EXERCISE INPUT below:
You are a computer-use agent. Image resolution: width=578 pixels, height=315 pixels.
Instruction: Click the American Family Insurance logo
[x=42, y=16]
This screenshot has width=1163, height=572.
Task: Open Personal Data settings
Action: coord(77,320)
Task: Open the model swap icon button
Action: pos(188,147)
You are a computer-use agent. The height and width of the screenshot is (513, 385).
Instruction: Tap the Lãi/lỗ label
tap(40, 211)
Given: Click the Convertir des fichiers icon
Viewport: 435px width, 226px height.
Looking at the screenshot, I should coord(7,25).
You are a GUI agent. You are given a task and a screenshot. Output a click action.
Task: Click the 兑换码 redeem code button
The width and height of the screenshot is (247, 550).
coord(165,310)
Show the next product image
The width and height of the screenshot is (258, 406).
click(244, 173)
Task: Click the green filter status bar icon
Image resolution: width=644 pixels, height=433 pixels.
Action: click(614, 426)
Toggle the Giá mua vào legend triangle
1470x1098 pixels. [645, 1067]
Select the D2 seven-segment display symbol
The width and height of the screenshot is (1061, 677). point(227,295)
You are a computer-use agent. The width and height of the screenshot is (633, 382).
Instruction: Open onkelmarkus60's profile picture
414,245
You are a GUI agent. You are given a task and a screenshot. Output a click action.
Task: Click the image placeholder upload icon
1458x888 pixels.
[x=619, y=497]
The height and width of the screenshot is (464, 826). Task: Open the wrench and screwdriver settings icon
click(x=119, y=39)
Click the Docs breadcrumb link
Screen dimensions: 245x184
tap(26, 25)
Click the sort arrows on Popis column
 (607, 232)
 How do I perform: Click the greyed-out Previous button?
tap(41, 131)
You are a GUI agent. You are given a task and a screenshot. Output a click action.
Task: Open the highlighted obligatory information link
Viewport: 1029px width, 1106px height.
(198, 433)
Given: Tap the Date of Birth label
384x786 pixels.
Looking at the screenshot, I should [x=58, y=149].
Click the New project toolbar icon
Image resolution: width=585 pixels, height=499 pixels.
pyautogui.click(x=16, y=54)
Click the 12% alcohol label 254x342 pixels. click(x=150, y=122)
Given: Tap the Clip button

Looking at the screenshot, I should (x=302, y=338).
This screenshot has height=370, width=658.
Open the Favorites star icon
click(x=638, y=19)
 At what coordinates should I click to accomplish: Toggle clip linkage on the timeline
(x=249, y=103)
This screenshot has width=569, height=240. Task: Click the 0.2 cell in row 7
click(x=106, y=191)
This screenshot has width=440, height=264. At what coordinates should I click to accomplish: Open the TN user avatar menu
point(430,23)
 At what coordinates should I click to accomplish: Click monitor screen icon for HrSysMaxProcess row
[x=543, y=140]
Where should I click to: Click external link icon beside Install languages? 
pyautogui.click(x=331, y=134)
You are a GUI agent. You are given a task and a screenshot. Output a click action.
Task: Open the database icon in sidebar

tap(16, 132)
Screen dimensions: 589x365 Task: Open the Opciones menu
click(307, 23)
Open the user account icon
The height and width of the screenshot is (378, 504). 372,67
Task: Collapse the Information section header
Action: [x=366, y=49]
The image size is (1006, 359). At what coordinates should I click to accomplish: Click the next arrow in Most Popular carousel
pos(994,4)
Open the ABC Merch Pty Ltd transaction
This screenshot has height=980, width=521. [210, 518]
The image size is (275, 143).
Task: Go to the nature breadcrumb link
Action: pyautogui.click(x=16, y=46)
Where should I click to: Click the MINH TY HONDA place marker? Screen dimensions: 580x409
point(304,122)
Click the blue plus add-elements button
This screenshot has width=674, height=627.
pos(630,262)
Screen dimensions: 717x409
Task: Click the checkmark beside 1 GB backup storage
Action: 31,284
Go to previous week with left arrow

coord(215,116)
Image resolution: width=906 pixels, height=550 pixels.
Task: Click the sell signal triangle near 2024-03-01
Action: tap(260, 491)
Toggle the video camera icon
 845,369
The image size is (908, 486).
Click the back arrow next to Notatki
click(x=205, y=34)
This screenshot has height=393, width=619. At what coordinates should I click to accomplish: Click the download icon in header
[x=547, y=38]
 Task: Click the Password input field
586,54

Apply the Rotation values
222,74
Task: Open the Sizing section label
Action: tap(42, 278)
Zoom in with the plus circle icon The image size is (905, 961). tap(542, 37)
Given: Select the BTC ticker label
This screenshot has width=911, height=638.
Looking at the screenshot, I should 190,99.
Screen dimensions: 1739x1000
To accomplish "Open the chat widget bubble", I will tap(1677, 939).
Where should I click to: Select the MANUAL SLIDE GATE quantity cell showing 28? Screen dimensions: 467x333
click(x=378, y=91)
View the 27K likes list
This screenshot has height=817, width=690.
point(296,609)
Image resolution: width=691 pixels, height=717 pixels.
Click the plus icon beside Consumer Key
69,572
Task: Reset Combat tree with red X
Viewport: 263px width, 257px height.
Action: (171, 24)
End of EXERCISE INPUT.
Scan the records above for the string "computer", and copy every line where it turns up.

You are a computer-use agent. Image resolution: width=578 pixels, height=315 pixels.
You are a computer-use agent. The height and width of the screenshot is (513, 385).
You are a computer-use agent. The width and height of the screenshot is (633, 382).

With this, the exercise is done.